--- Excerpt provided ---

Psalm 115:4

The work of men's hands. Denunciation of the idolatry of the heathen is characteristic of the psalms of the restoration. With this passage may be compared such passages as Isaiah 44:9-20. In treating of idols it should be borne in mind that they are differently regarded by their intelligent and unintelligent worshippers. The mystical Hindu will tell us that his idols are to him nothing more than are to us the pictures of absent or dead friends. They are helps to memory and imagination. But to the great mass of heathen the idol-figure is the actual god worshipped, the embodiment of the god, the shrine of the god. So Scripture is justified in its scorn of the idol-deities. The point presented here is the helplessness of idols, in that they have organs of sense, but no sensibility. There is an argument in the simple statement that they are "the work of men's hands."

--- Record set ---

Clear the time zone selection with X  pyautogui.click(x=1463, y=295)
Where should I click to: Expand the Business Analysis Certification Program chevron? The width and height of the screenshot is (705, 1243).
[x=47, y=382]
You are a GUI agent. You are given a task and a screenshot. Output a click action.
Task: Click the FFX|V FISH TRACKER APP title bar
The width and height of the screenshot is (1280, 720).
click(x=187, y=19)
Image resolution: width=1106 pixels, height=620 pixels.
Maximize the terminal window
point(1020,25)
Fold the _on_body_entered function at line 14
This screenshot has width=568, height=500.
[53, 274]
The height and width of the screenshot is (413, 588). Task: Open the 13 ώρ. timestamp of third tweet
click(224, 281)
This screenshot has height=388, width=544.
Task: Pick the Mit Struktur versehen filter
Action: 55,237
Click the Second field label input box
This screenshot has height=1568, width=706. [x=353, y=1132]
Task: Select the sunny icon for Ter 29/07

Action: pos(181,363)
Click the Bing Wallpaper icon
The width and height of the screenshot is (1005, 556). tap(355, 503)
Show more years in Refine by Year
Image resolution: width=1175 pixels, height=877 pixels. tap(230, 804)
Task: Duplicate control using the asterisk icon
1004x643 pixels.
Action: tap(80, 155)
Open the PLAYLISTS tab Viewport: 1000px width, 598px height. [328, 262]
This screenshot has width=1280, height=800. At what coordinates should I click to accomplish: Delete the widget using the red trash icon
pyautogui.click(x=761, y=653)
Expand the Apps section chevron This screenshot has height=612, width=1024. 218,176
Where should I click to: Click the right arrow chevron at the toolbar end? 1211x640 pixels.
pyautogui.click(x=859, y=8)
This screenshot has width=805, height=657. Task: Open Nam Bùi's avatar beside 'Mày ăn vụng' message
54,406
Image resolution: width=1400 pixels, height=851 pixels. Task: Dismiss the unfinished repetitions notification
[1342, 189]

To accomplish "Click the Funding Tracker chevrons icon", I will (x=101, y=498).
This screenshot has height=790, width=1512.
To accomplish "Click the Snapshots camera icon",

---

• What to work on
(1) In the commentary on Psalm 115:4, what point does the passage present about idols?
(2) Extend the commentary on Psalm 115:4, picking up after its final sentence.
The material shown here is separate from the commentary on Psalm 115:4.

• Written responses
(1) It presents the helplessness of idols, in that they have organs of sense but no sensibility.

(2)
I. MAN'S HANDIWORK IS INFERIOR TO HIS BEST THOUGHT. No man ever yet reached with his hands what he had conceived in his mind. The artist's idea is better than his picture. It is inferior to the artist himself. The sculptor's figure is better than the model he produces. The literary man never writes as good a book as he intends to write. It is the universal fact that a man is always greater than anything he creates, or anything he accomplishes. And this must be true when a man attempts to mould with his hands the figure of his thought of God. He cannot imprison in gold, or silver, or clay, or wood, his whole thought. And he himself remains a nobler being than the god he creates; and so the god should worship him, and not he the god.

II. MAN'S BEST THOUGHT MUST BE INFERIOR TO DEITY. This is true of the best man's best thought. But what guarantee can we have that the idol-maker is a best man, and that best man at his best? Grant that the primary creations of Baal or Vishnu were the best conceptions of best men, still we face the fact, that, necessarily, the conception was short of the reality. No man by searching can find out God; and no man by imagining can find him out so as to represent him. Then this follows: God himself must give to men the earth-pattern of himself. He has done it. But the earth-pattern is no thing, no likeness of any thing in heaven and earth and sea. It is the living Being, the "Man Christ Jesus," "express Image of his Person." - R.T.

Their idols are silver and gold, the work of men's hands.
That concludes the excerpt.